New Zealand’s economy is dependent on agriculture, a sector that is highly sensitive to climate change. This makes it critical to develop analysis capabilities to assess its impact and investigate possible mitigation and adaptation options. That analysis can be done with tools such as agricultural systems models. In simple terms, it involves creating a model to quantify how a specific crop behaves under certain conditions then simulating altering a few variables to see how that behavior changes. Some of the software available to do this includes CropSyst from Washington State University and the Agricultural Production Systems Simulator (APSIM) from the Commonwealth Scientific and Industrial Research Organization (CSIRO) in Australia.

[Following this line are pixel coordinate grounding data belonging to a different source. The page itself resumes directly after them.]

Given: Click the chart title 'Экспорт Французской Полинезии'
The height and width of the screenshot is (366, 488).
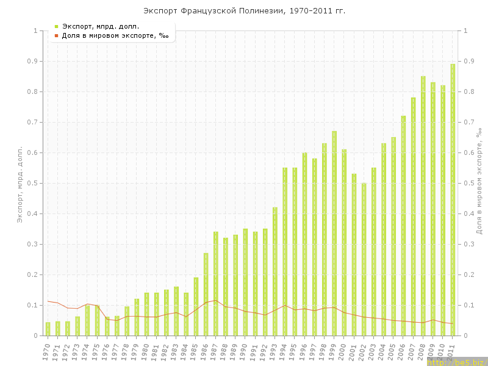Looking at the screenshot, I should 243,11.
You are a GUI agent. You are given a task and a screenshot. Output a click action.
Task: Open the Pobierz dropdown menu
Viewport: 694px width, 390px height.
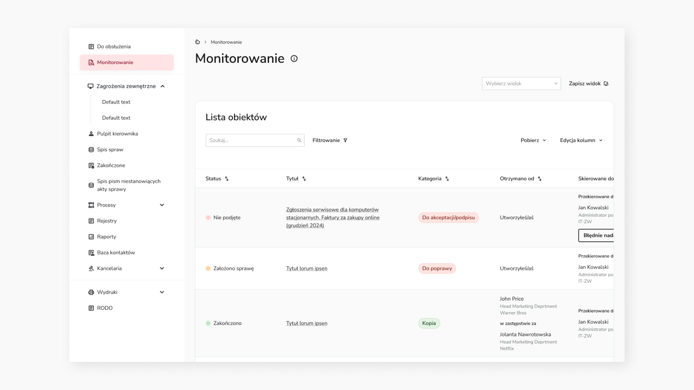[533, 140]
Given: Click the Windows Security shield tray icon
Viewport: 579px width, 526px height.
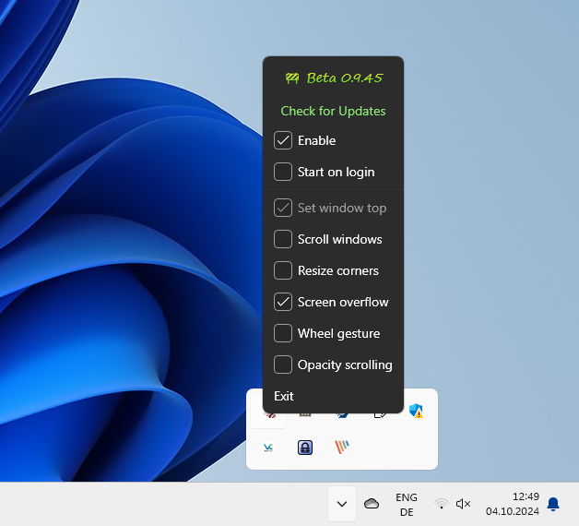Looking at the screenshot, I should pos(416,412).
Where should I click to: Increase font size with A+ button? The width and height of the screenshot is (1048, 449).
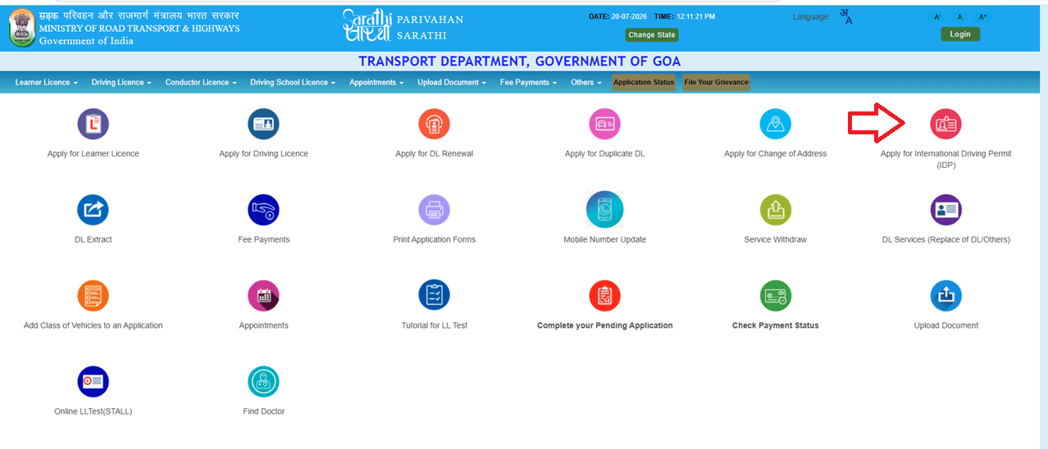[982, 17]
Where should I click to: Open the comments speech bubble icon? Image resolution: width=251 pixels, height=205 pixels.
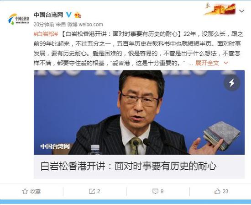[x=155, y=191]
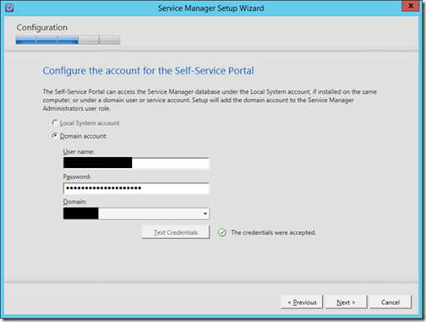Click the Domain label
Viewport: 426px width, 322px height.
pos(74,202)
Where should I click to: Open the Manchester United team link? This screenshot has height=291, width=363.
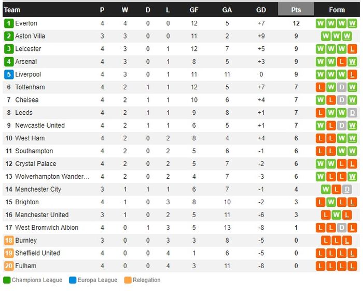42,215
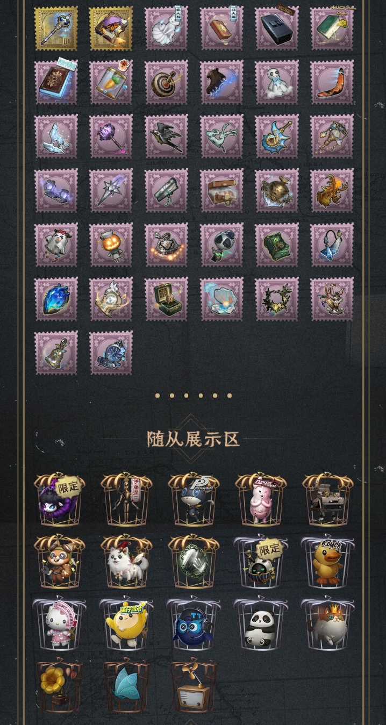This screenshot has width=386, height=725.
Task: Click the archery target stamp
Action: pos(166,82)
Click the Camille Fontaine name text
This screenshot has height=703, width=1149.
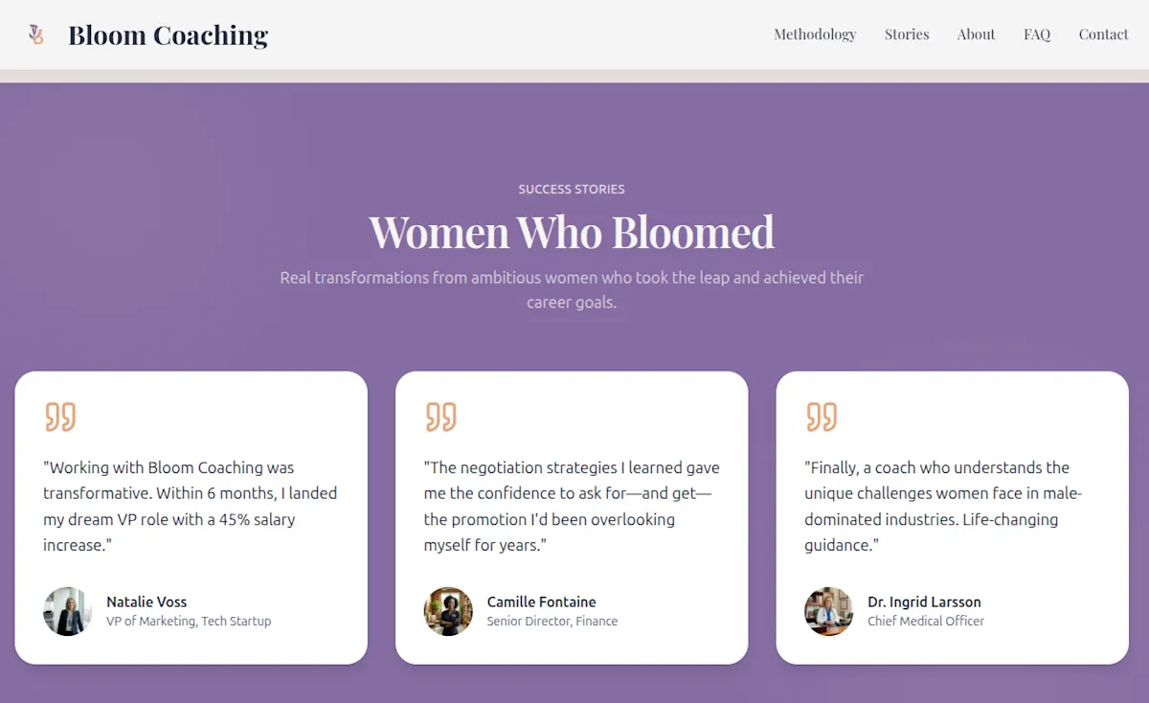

Historically, these models have been used primarily for small area (point-based) simulations where all the variables are well known. For large area studies (landscape scale, e.g., a whole region or national level), the soil and climate data need to be upscaled or downscaled to the resolution of interest, which means increasing uncertainty. There are two major reasons for this: 1) it is hard to create and/or obtain access to high-resolution, geo-referenced, gridded datasets; and 2) the most common installation of crop modeling software is in an end user’s desktop or workstation that’s usually running one of the supported versions of Microsoft Windows (system modelers tend to prefer the GUI capabilities of the tools to prepare and run simulations, which are then restricted to the computational power of the hardware used)…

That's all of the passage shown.